## Extracto del documento
━━━━━━
El impulso hacia un mundo multipolar, representado institucionalmente por una congregación de organismos que van desde los BRICS+ hasta la Organización de Cooperación de Shangai y la Unión Económica Euroasiática, se beneficiará enormemente de tener a Lula a bordo como líder natural del Sur Global.
Por supuesto, su política exterior inmediata se centrará en América del Sur: ya ha anunciado que su primera visita presidencial lo traerá a Argentina. Efectivamente, en enero se celebrará en nuestro país la cumbre anual de la CELAC en la que la Casa Rosada espera obtener nuevamente la presidencia pro tempore. En la reunión seguramente Brasil se reintegrará al bloque. Allí Lula tendrá oportunidad de conversar con sus pares de todos los colores, desde Nicolás Maduro y Daniel Ortega hasta Guillermo Lasso y Luis Lacalle Pou.
Luego visitará Washington. Tiene que hacerlo. Mantené a tus amigos cerca y a tus enemigos aún más cerca, dice el refrán. Nadie duda en el Sur Global de que bajo Barack Obama y Joe Biden se orquestó la compleja operación para derrocar a Dilma en 2014 y expulsar a Lula de la política, pero al mal tiempo hay que ponerle buena cara.
Por cierto, en la cumbre del G20 que se celebrará en Bali dentro de dos semanas Brasil tendrá una representación meramente formal, pero seguramente el mandatario electo enviará una delegación extraoficial a la que Argentina abrirá la puerta. Ya en enero próximo, en la próxima cumbre del BRICS en Sudáfrica, los roles se invertirán y será Brasil quien dé la bienvenida a Argentina. Allí también se sumarán Arabia Saudí y, probablemente, Irán y Turquía.
Lula ya ha declarado que el BRICS será el instrumento central de su política exterior. Se explica, primero, por una razón lógica: esta plataforma intercontinental reúne potencias emergentes de Asia, África y América Latina con distintos regímenes y orientaciones, pero concordantes en construir un orden internacional paritario. Sobre todo, empero, pesa el antecedente histórico: desde el principio de su gobierno, en 2003, Lula apostó por una asociación estratégica con China y consideró su primer viaje a Beijing en 2004 como su máxima prioridad en política exterior. Desde 2009 Brasil ha sido el socio comercial clave de China en América Latina, absorbiendo aproximadamente la mitad de las inversiones de la potencia asiática en la región y más inversión que cualquier otro destino latinoamericano en 2021. Se sitúa también como el quinto mayor exportador de crudo para el mercado chino, el segundo de hierro y el primero de soja. Lula es considerado por China como un viejo amigo y ese capital político le abrirá prácticamente todas las puertas rojas.
Esto puede incluir que Lula inscriba formalmente a Brasil como socio de la Iniciativa de la Franja y la Ruta (BRI, por su nombre en inglés) de una manera que no moleste a Estados Unidos. El presidente electo, después de todo, es un maestro en este arte.
El tiempo es corto: no se sabe cuánto tiempo de vida resta a Lula y el líder no tiene sucesor. En algún momento de esta década EE.UU. va a haber saldado su lucha interna e intentará volver por sus fueros. Nadie sabe cuándo ni cómo se resolverá la guerra mundial en curso ni se conoce cómo será el orden de la posguerra. Por eso no hay un minuto que perder. En la noche de la elección Lula leyó un discurso programático, para iniciar al día siguiente las tratativas con las distintas facciones políticas y económicas y no dejar el más mínimo resquicio por donde pueda colarse la violencia reaccionaria. Alberto Fernández viajó inmediatamente a Brasil, para acordar la agenda regional e internacional. Las cumbres del G20, de la CELAC y del BRICS+ están a la vuelta de la esquina y la coordinación brasileño-argentina es imprescindible. Sólo juntos podemos tapar en Mercosur el agujero bajo la línea de flotación que ha abierto Uruguay al iniciar negociaciones para un acuerdo de libre comercio con China.
━━━━━━
## Datos del conjunto
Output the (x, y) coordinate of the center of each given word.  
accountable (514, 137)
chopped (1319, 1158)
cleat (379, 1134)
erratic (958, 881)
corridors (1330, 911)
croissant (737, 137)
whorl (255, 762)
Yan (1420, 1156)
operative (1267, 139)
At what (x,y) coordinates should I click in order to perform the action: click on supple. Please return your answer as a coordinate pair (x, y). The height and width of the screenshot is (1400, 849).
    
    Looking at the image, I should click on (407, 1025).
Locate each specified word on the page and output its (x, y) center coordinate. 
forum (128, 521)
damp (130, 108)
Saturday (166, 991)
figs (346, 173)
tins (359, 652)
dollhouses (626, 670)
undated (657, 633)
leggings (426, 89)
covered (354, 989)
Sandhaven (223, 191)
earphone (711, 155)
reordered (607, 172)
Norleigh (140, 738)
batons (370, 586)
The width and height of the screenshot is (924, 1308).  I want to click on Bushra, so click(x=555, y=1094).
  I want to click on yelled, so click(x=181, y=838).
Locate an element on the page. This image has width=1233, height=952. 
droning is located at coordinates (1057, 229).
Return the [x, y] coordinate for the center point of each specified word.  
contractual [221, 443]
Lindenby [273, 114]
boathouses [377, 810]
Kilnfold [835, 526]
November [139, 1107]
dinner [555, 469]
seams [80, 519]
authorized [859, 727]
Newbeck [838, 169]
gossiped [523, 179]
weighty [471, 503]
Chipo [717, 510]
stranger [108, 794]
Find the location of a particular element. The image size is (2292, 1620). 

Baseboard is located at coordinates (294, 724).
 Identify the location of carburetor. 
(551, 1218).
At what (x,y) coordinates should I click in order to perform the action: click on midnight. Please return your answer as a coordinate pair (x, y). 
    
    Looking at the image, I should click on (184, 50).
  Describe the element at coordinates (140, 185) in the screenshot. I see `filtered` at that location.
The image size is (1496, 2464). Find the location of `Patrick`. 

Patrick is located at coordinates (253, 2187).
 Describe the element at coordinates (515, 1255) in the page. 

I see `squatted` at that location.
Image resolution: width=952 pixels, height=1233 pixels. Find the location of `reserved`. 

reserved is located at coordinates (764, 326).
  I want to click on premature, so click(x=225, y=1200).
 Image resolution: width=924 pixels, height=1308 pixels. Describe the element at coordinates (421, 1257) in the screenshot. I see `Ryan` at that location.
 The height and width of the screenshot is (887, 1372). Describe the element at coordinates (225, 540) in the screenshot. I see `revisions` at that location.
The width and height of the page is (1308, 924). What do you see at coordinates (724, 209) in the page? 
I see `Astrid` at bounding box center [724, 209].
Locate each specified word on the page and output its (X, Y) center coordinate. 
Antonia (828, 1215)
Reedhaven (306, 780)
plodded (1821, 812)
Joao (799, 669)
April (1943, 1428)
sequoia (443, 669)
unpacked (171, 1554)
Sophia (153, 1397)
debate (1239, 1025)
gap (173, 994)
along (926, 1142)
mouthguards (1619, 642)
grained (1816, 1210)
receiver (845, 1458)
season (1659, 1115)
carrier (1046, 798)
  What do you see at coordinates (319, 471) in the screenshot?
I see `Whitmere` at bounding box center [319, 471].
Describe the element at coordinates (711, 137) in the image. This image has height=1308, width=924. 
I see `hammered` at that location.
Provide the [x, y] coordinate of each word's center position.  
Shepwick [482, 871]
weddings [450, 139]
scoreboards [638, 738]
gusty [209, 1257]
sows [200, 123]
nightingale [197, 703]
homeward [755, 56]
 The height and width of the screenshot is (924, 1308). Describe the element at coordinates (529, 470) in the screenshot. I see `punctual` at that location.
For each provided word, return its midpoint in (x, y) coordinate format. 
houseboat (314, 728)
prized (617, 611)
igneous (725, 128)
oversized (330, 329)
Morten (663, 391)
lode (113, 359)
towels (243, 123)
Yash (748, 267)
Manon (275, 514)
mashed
━━━━━━
## Tarea requerida
En el extracto sobre la política exterior de Lula, ¿a qué país lo llevará su primera visita presidencial? Las filas no intervienen para nada en esto.

## Resultado obtenido
Argentina.